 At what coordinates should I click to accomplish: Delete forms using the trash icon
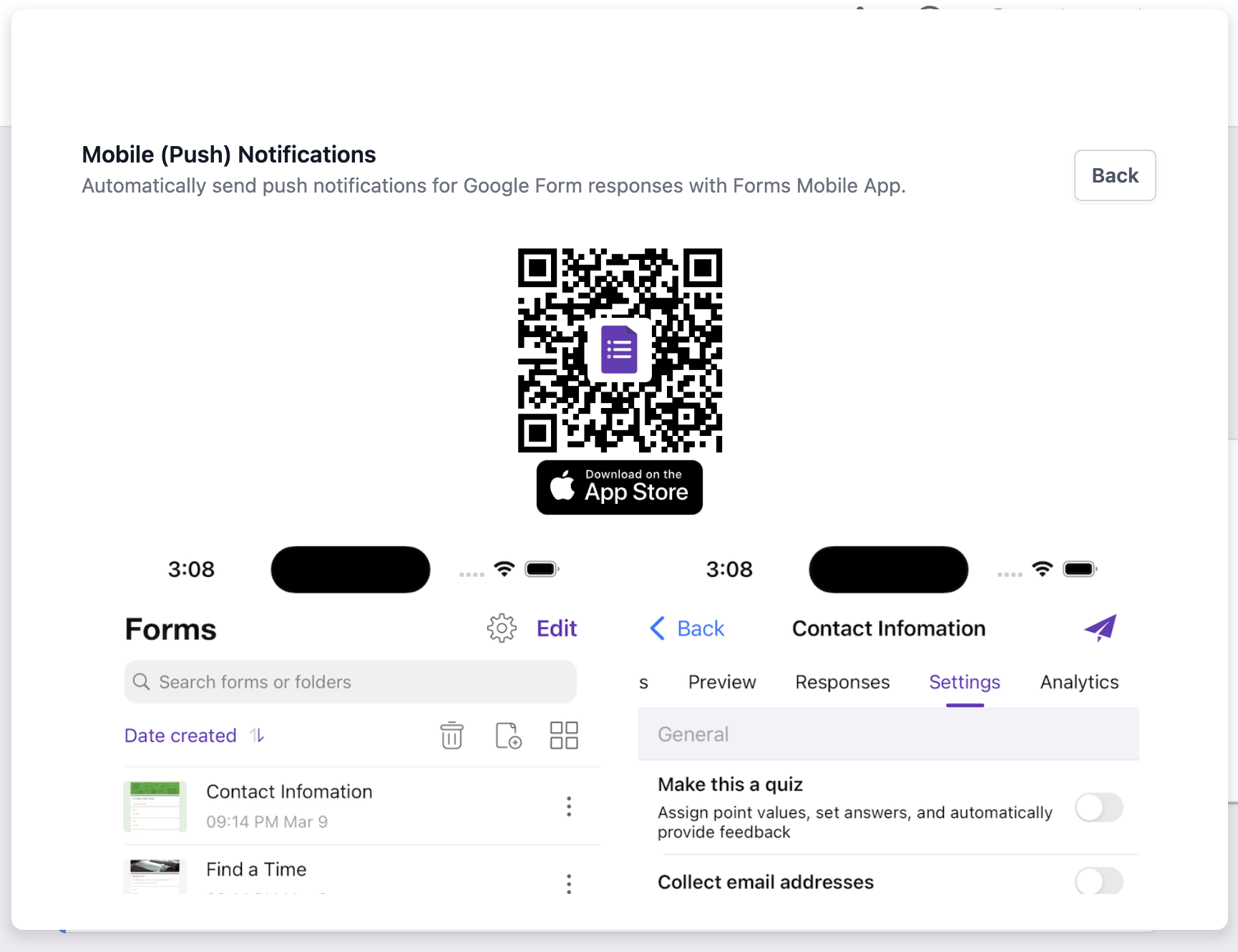[452, 735]
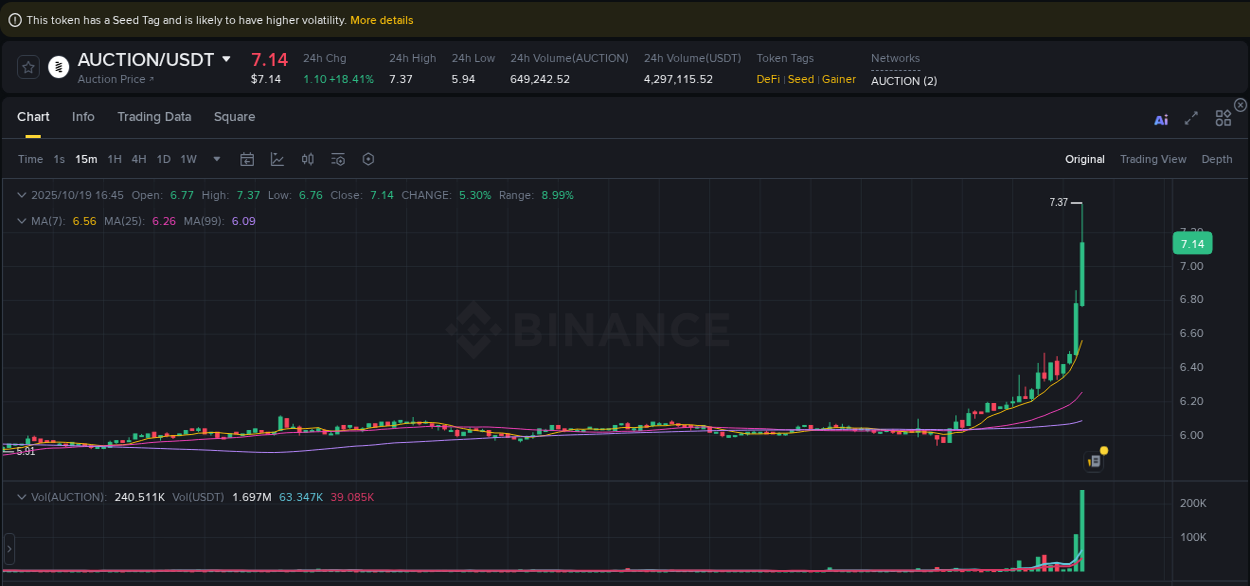
Task: Open the time interval dropdown arrow
Action: point(216,159)
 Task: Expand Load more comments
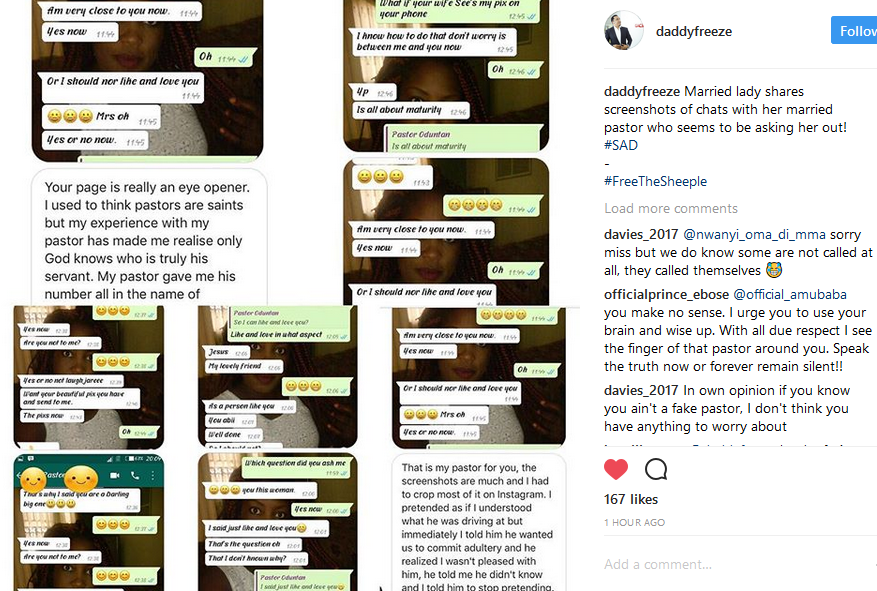pyautogui.click(x=671, y=209)
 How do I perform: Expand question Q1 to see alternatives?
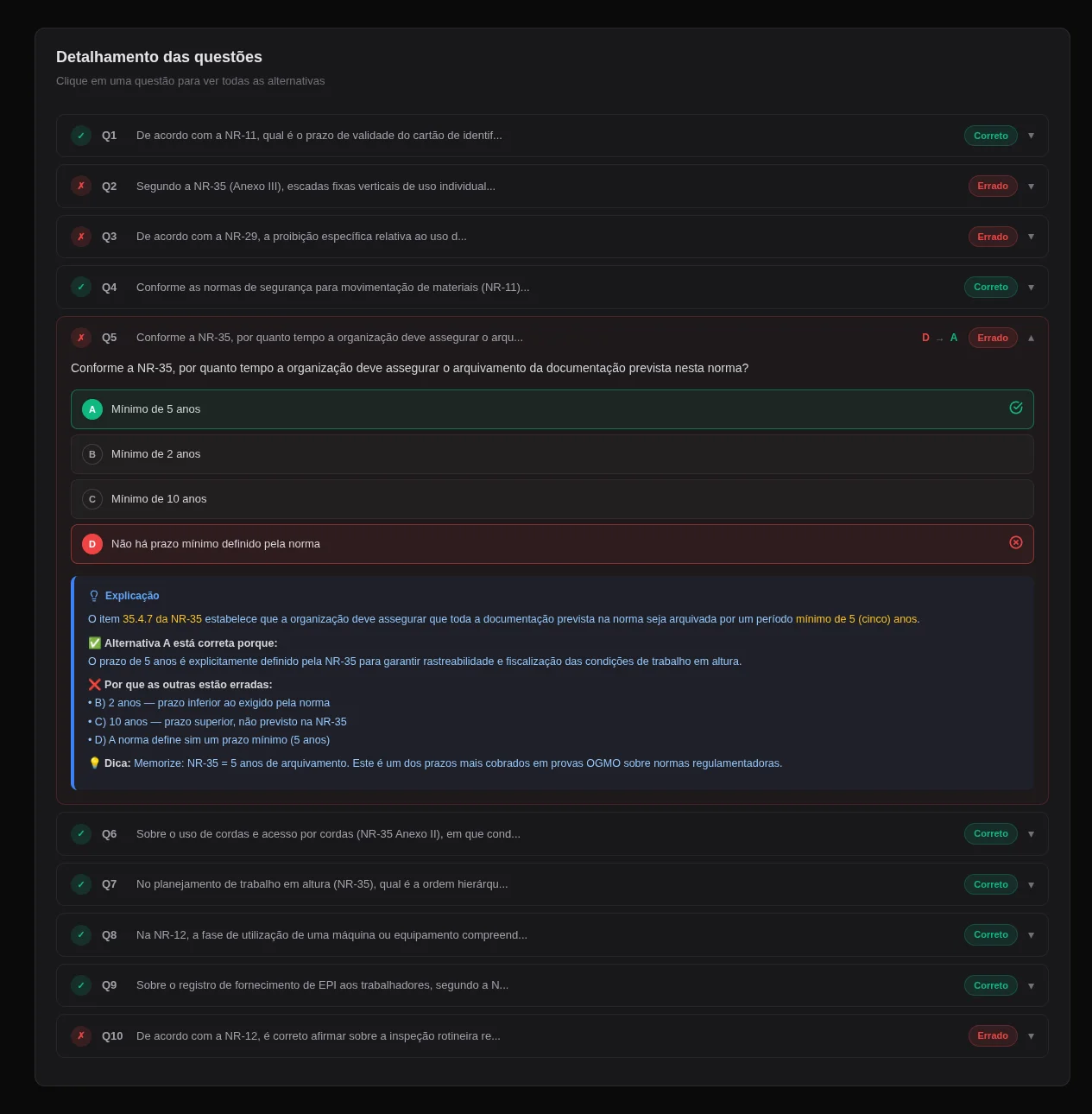point(1031,136)
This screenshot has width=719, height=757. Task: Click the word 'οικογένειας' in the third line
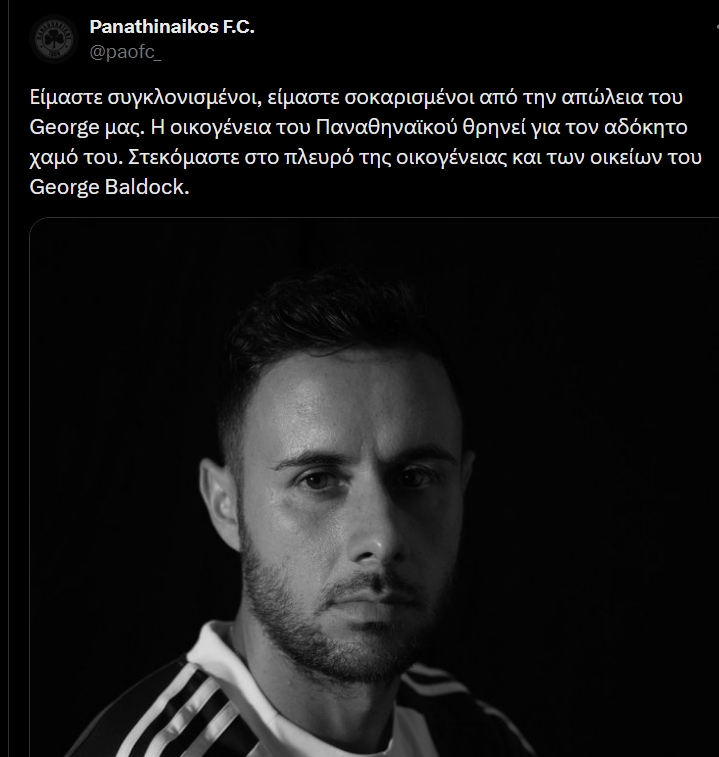(x=451, y=158)
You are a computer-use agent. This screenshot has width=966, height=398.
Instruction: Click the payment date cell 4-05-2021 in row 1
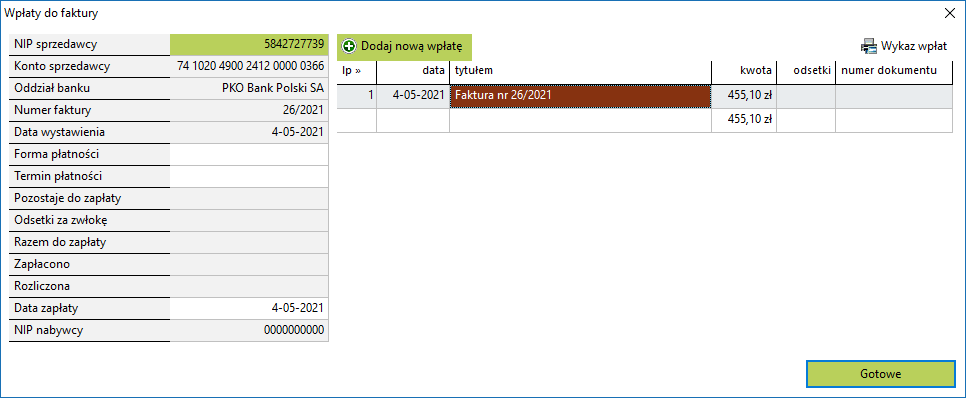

=-=-=-=-=

- _PROMPT_: Before you return the listing, strip out its pictures; all else must match exactly.

- _RESULT FOR THIS EXERCISE_:
 At what coordinates should I click to accomplish: Delete forms using the trash icon
[452, 735]
Task: Open the time interval dropdown arrow
Action: point(216,159)
 Task: Expand Load more comments
pyautogui.click(x=671, y=209)
 How do I perform: Expand question Q1 to see alternatives?
point(1031,136)
This screenshot has width=719, height=757. Task: Click the word 'οικογένειας' in the third line
(x=451, y=158)
You are a computer-use agent. This screenshot has width=966, height=398.
Instruction: Click the payment date cell 4-05-2021 in row 1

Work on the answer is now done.